Pinterest is using apache spark to discover trends in high value user engagement data so that it can react to developing trends in real-time by getting an in-depth understanding of user behaviour on the website.
TripAdvisor, a leading travel website that helps users plan a perfect trip is using Apache Spark to speed up its personalized customer recommendations. TripAdvisor uses apache spark to provide advice to millions of travellers by comparing hundreds of websites to find the best hotel prices for its customers. The time taken to read and process the reviews of the hotels in a readable format is done with the help of Apache Spark.
OpenTable, an online real time reservation service, with about 31000 restaurants and 15 million diners a month, uses Spark for training its recommendation algorithms and for NLP of the restaurant reviews to generate new topic models. OpenTable has achieved 10 times speed enhancements by using Apache Spark. Spark has helped reduce the run time of machine learning algorithms from few weeks to just a few hours resulting in improved team productivity.
The spike in increasing number of spark use cases is just in its commencement and 2016 will make Apache Spark the big data darling of many other companies, as they start using Spark to make prompt decisions based on real-time processing through spark streaming. These are just some of the use cases of the Apache Spark ecosystem. If you know any other companies using Spark for real-time processing, feel free to share with the community, in the comments below.
Spark project 1: Create a data pipeline based on messaging using Spark and Hive
Problem: A data pipeline is used to transport data from source to destination through a series of processing steps. The data source could be other databases, api’s, json format, csv files etc. Final destination could be another process or visualization tools. In between this, data is transformed into a more intelligent and readable format.

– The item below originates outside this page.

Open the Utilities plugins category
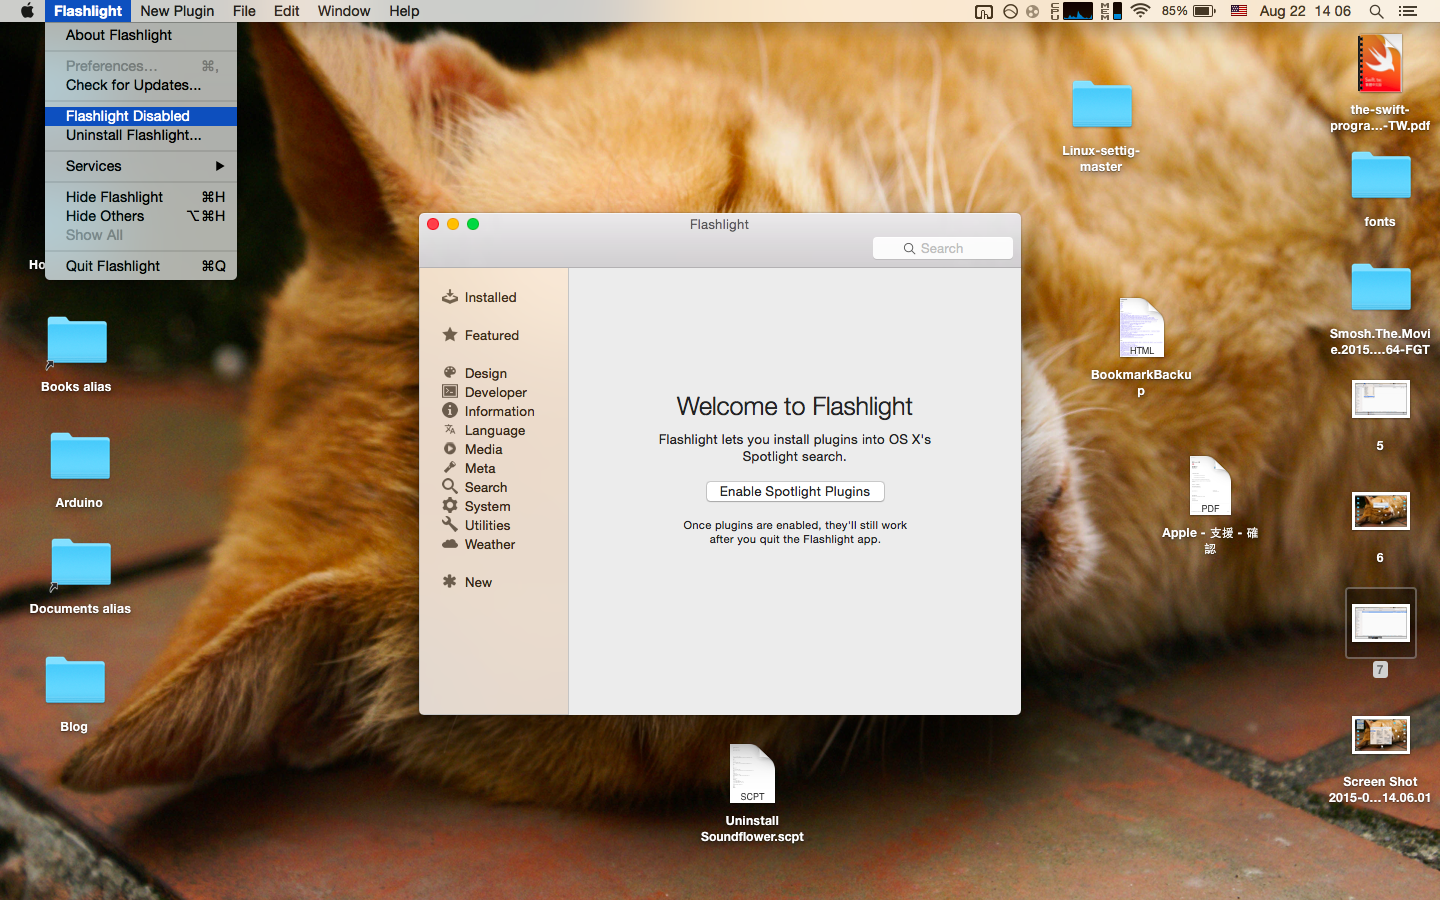1440x900 pixels. pyautogui.click(x=488, y=525)
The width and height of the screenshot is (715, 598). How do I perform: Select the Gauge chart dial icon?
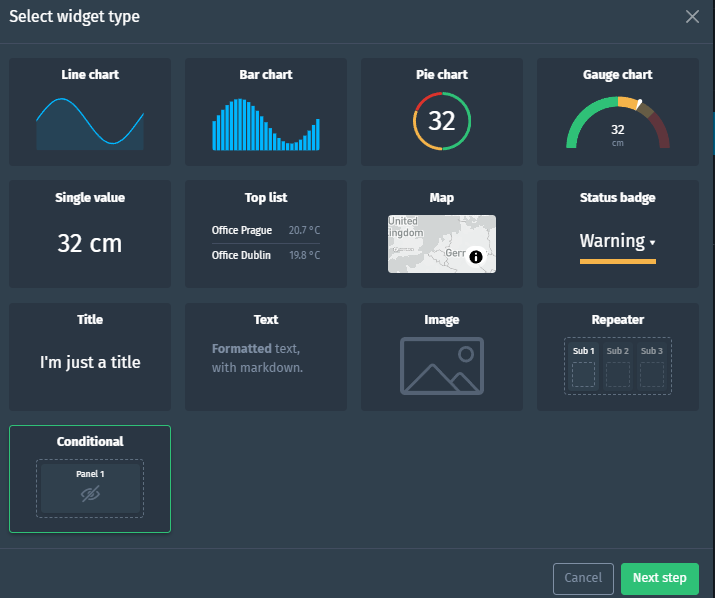click(x=617, y=124)
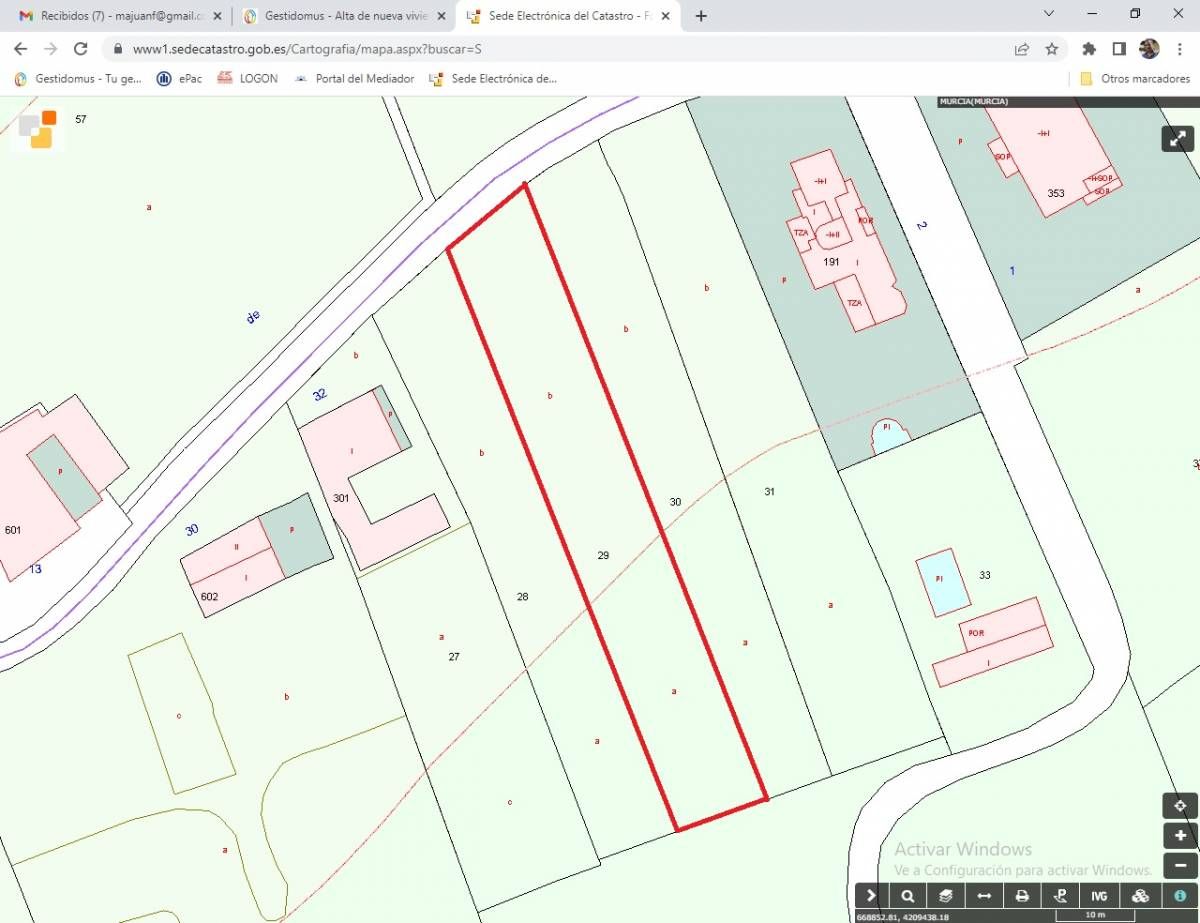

Technologies used: AWS, Spark, Hive, Scala, Airflow, Kafka.
Solution Architecture: This implementation has the following steps: Writing events in the context of a data pipeline. Then designing a data pipeline based on messaging. This is followed by executing the file pipeline utility. After this we load data from a remote URL, perform Spark transformations on this data before moving it to a table. Then Hive is used for data access.

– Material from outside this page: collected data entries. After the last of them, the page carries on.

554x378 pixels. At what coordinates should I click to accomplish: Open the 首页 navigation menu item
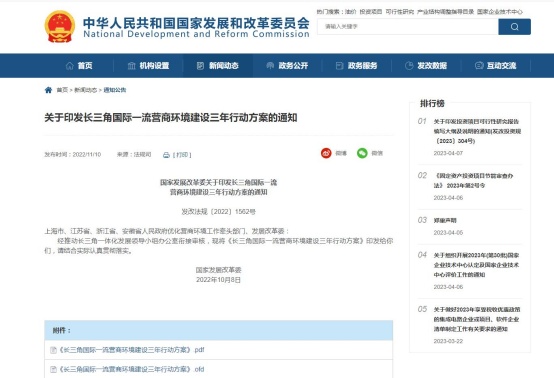(79, 66)
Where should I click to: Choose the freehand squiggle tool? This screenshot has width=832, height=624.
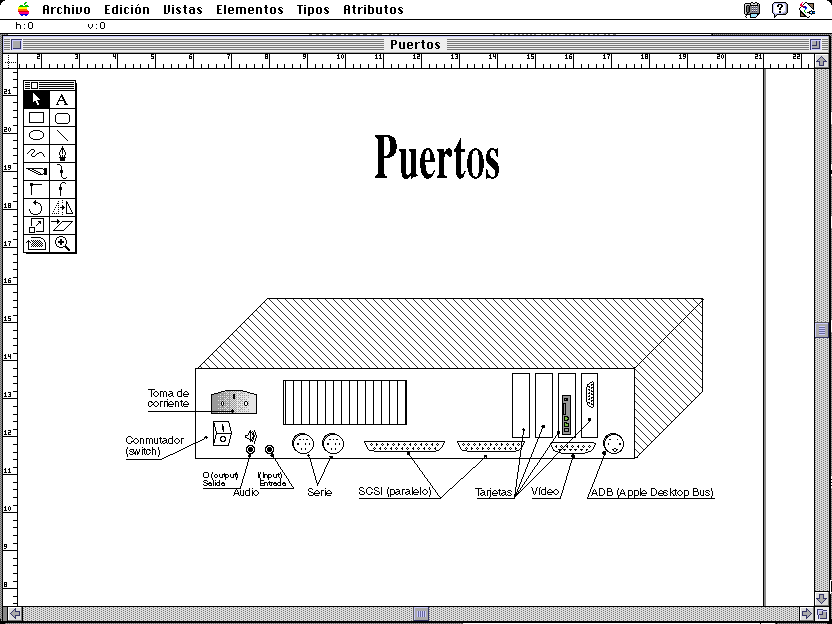[x=37, y=153]
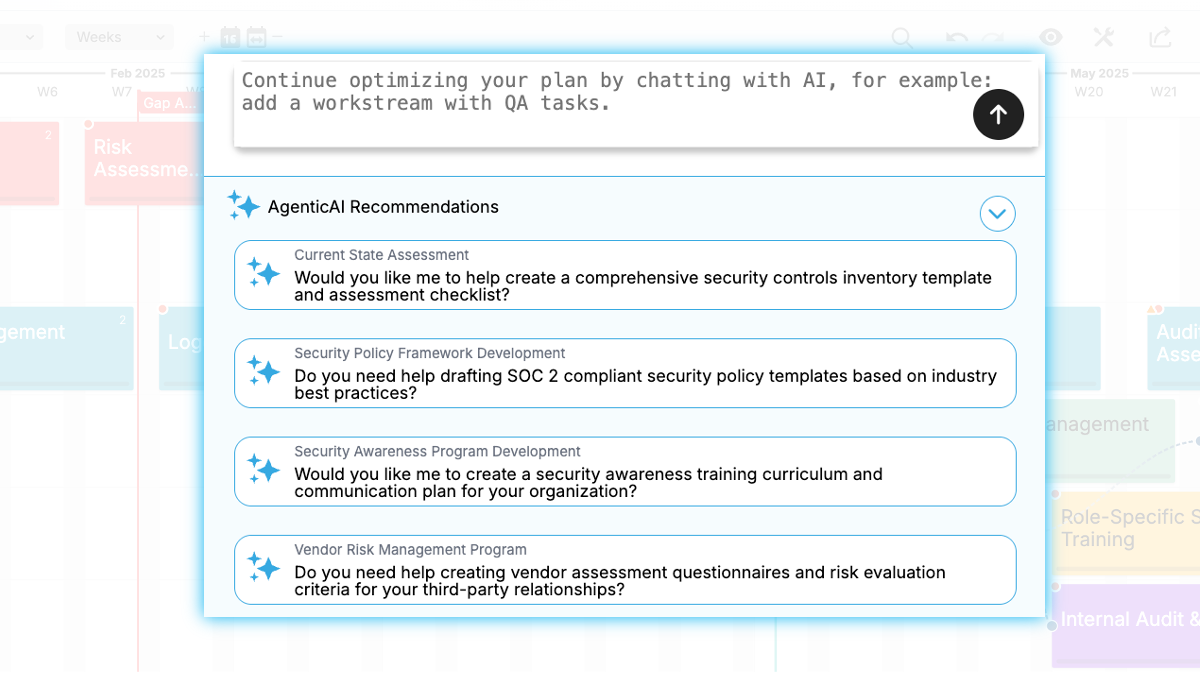Click the send arrow button in chat box
The image size is (1200, 675).
998,114
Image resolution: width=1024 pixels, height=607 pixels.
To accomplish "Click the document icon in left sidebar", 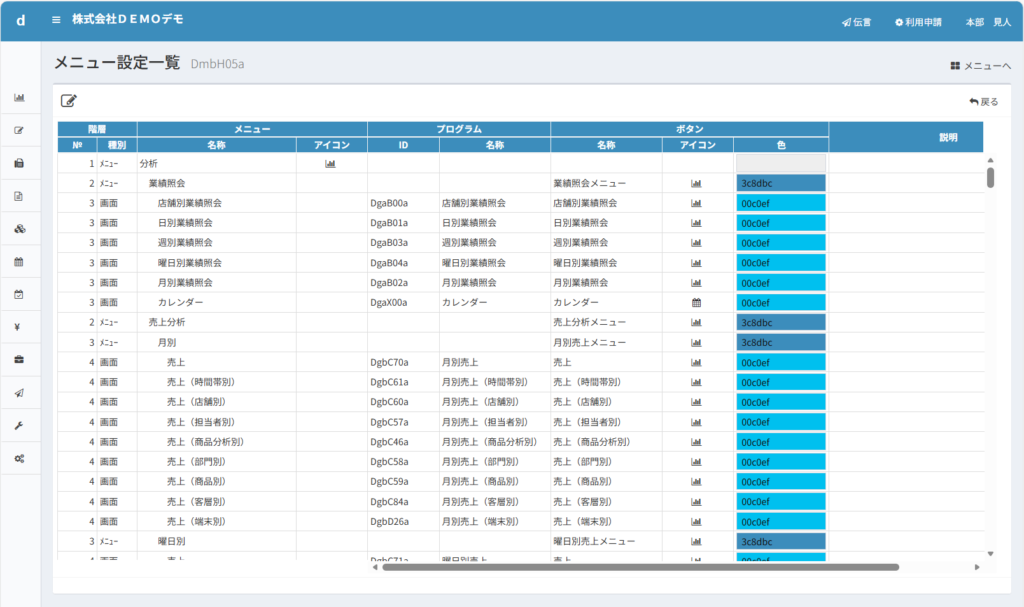I will point(19,196).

Spark Project 2: Building a Data Warehouse using Spark on Hive
Problem: Large companies usually have multiple storehouses of data. All this data must be moved to a single location to make it easy to generate reports. A data warehouse is that single location.
Technologies used:HDFS, Hive, Sqoop, Databricks Spark, Dataframes.

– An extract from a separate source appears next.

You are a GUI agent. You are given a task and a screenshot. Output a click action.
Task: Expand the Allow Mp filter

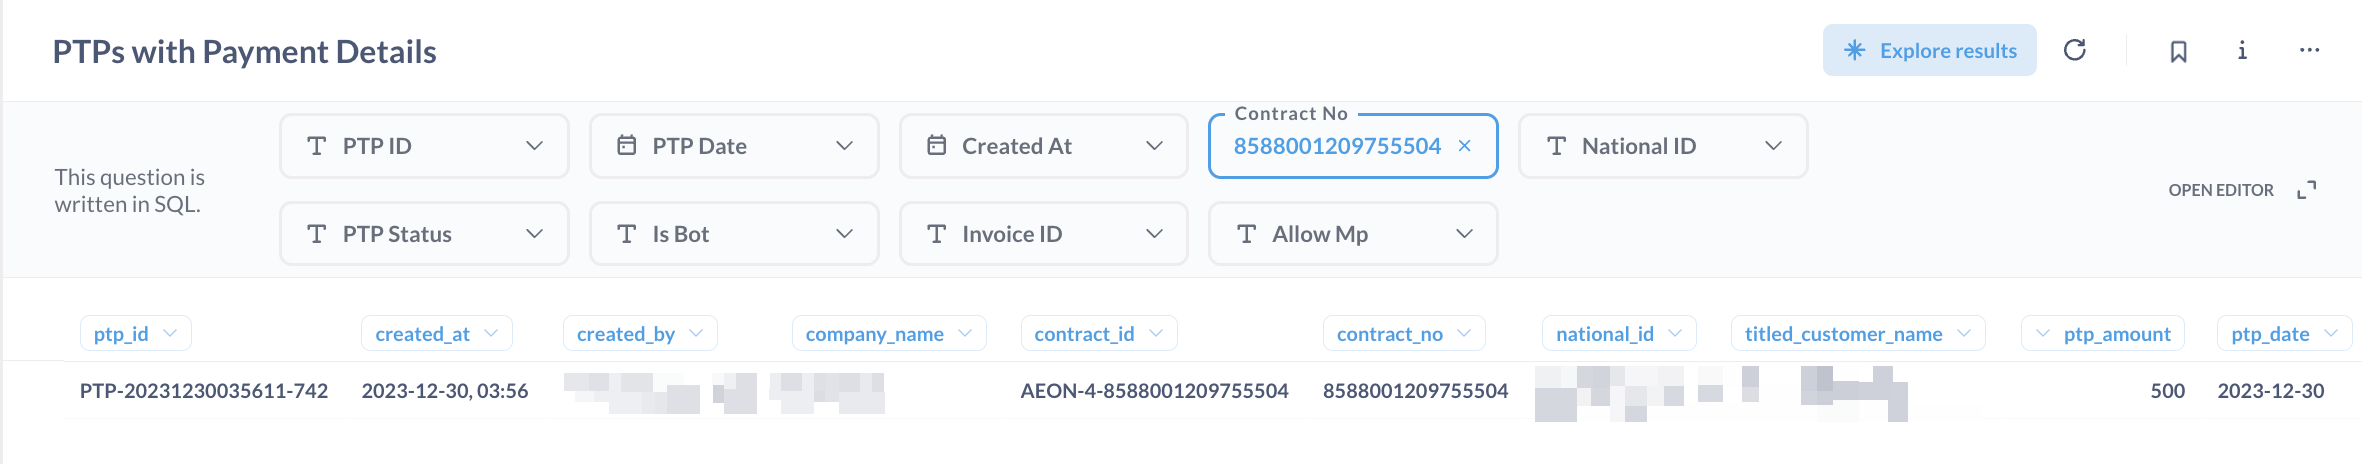pyautogui.click(x=1352, y=234)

Solution Architecture: In the first layer of this spark project first moves data to hdfs. The hive tables are built on top of hdfs. Data comes through batch processing. Sqoop is used to ingest this data. Dataframes are used to store instead of RDD. In the 2nd layer, we normalize and denormalize the data tables. Then transformation is done using Spark Sql. This transformed data is moved to HDFS. In the final 3rd layer visualization is done.